On the basis of the evidence, and whatever they might be for income tax or other purposes, the Board was satisfied that Manuel and Tony Fernandes were in a position of economic dependence on the respondent such that the relationship between them was more like that of employee and employer than of client independent contractor at the material times.
The Board therefore ruled, orally at the hearing, that Manuel and Tony Fernandes are dependent contractors within the meaning of the Labour Relations Act and therefore employees for the purposes of this application. There was no dispute that they were performing bargaining unit work at the material times and the Board was therefore satisfied that they were employees in the bargaining unit for purposes of this application.
The Board was also satisfied, on the basis of the evidence before it, that more than fifty-five per cent of the employees of the respondent in the bargaining unit, at the time the application was made, were members of the applicant on February 6,1990, the terminal date fixed for this application and the date which the Board determines, under section 103(2)(j) of the Labour Relations Act, to be the time for the purpose of ascertaining membership under section 7(1) of the Act.
Therefore, pursuant to section 144(2) of the Act, a certificate will issue to the applicant affiliate bargaining agent on its own behalf and on behalf of all other affiliated bargaining agents of the employee bargaining agency named in paragraph 1 above in respect of all carpenters and carpenters' apprentices in the employ of the respondent in the industrial, commercial and institutional sector of the industry in the Province of Ontario, save and except non-working foremen and persons above the rank of non-working foreman.
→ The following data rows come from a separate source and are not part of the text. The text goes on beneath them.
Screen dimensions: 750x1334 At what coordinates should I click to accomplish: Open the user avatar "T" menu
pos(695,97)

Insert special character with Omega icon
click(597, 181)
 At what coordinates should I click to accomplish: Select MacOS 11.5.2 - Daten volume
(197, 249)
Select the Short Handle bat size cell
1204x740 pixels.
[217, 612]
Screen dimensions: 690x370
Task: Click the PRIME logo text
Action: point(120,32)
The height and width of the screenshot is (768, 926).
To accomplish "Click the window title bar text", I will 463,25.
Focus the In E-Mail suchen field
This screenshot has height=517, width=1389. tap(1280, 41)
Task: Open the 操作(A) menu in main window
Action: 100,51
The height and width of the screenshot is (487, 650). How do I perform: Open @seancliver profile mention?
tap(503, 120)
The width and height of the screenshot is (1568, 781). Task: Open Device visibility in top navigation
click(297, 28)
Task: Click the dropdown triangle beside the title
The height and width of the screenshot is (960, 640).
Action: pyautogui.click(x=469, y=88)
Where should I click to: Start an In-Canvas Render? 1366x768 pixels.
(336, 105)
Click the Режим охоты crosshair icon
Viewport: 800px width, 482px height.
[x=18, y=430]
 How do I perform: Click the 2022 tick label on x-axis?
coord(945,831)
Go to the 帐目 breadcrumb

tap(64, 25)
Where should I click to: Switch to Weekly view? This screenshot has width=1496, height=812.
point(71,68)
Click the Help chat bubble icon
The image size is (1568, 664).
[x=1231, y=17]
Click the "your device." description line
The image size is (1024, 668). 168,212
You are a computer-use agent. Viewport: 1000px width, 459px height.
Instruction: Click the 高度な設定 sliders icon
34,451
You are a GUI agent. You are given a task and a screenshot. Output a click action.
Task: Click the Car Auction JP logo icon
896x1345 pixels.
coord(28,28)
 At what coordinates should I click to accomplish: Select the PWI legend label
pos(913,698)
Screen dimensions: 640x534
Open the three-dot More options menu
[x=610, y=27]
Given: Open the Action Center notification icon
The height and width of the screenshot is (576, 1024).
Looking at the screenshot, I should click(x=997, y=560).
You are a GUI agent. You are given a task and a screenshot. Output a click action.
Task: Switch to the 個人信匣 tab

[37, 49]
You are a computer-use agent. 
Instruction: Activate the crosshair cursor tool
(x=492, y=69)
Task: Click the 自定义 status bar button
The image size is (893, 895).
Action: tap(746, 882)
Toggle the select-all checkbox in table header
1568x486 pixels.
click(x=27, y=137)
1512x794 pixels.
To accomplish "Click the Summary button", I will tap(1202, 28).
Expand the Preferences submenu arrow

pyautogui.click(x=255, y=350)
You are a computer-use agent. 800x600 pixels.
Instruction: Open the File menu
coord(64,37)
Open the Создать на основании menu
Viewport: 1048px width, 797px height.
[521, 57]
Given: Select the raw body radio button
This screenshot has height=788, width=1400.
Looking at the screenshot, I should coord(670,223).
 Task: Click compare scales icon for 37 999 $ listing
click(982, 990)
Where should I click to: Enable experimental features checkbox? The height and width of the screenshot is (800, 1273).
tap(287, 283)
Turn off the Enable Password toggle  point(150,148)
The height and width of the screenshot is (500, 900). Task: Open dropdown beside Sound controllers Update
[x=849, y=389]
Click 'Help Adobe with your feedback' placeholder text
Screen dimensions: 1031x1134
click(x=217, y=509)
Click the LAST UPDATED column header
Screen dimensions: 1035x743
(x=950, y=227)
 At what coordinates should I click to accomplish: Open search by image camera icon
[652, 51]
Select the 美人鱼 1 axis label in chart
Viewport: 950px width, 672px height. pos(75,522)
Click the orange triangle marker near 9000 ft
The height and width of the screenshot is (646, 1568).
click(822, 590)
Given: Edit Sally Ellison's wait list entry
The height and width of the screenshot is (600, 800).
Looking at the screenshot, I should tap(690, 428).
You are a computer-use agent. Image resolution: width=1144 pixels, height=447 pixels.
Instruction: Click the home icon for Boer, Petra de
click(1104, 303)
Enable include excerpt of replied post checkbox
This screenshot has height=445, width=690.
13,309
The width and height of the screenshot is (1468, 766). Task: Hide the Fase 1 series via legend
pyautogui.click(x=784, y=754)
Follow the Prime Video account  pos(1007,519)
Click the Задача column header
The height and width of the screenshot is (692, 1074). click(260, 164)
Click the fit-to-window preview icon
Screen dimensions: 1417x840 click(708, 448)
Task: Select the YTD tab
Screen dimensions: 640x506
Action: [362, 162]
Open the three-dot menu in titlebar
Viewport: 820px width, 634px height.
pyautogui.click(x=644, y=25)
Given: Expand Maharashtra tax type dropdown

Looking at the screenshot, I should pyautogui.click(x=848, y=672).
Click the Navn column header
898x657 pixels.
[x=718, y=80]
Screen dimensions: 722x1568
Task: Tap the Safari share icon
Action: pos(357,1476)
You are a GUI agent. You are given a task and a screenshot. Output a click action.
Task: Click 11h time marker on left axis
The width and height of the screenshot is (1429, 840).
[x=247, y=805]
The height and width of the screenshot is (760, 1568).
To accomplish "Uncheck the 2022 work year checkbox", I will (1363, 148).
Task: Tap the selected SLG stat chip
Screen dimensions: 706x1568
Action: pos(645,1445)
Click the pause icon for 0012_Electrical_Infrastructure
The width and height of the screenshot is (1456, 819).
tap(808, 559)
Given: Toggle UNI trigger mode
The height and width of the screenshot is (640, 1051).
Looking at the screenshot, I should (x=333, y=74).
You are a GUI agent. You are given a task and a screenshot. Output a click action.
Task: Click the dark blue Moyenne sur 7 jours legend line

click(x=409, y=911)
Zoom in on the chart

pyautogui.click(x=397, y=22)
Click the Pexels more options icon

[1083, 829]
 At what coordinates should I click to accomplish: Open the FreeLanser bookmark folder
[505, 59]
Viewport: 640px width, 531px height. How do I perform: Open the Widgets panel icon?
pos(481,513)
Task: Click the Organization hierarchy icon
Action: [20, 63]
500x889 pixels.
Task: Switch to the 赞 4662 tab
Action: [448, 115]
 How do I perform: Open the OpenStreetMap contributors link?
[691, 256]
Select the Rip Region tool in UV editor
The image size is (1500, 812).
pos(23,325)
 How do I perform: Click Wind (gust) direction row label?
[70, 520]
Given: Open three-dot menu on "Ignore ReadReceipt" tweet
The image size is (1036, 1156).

Further, and also pursuant to section 144(2) of the Act, a certificate will issue to the applicant in respect of all carpenters and carpenters' apprentices in the employ of the respondent in all sectors of the construction industry, excluding the industrial, commercial and institutional sector, in the Municipality of Metropolitan Toronto, the Regional Municipalities of Peel and York, the Towns of Oakville and Halton Hills and that portion of the Town of Milton within the geographic Townships of Esquesing and Trafalgar, and the Towns of Ajax and Pickering in the Regional Municipality of Durham, save and except non-working foremen and persons above the the rank of non-working foreman.